▸ **RECORDS FOR THE TASK**:
========================================================================
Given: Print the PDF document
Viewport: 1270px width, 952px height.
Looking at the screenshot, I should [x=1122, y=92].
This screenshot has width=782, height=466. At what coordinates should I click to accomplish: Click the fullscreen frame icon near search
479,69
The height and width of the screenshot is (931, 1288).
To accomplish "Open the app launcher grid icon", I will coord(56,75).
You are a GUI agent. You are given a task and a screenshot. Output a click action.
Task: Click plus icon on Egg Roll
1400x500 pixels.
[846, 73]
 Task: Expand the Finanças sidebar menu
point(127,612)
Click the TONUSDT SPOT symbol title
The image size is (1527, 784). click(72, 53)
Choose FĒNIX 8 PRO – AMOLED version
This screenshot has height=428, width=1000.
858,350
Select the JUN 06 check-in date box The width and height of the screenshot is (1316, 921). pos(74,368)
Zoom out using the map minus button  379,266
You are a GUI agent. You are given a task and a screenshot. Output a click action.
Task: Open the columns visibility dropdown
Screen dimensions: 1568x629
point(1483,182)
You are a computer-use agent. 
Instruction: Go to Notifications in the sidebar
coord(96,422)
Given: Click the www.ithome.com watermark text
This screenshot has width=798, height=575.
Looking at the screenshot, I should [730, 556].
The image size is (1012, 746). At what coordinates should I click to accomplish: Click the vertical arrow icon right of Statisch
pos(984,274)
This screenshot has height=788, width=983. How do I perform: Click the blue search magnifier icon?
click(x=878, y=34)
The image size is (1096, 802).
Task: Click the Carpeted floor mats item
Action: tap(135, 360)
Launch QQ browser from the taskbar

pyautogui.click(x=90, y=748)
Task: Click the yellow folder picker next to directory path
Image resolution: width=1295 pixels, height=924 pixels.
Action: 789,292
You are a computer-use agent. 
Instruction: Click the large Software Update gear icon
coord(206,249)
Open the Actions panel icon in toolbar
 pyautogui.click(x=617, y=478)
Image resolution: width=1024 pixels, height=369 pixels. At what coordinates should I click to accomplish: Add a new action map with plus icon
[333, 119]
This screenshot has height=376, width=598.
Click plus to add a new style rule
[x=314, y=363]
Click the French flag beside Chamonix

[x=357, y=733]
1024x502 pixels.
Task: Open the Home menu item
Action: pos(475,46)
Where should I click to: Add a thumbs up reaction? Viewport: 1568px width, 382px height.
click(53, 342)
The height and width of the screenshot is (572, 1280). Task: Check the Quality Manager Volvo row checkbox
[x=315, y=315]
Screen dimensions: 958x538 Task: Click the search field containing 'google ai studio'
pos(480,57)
========================================================================
Copy out the entries exactly. Begin at the first line and end with the line that has "Choose FĒNIX 8 PRO – AMOLED version".

▸ **YOUR SOLUTION**:
Given: Print the PDF document
Viewport: 1270px width, 952px height.
Looking at the screenshot, I should [x=1122, y=92].
This screenshot has width=782, height=466. At what coordinates should I click to accomplish: Click the fullscreen frame icon near search
479,69
The height and width of the screenshot is (931, 1288).
To accomplish "Open the app launcher grid icon", I will coord(56,75).
You are a GUI agent. You are given a task and a screenshot. Output a click action.
Task: Click plus icon on Egg Roll
1400x500 pixels.
[846, 73]
 Task: Expand the Finanças sidebar menu
point(127,612)
Click the TONUSDT SPOT symbol title
The image size is (1527, 784). click(72, 53)
Choose FĒNIX 8 PRO – AMOLED version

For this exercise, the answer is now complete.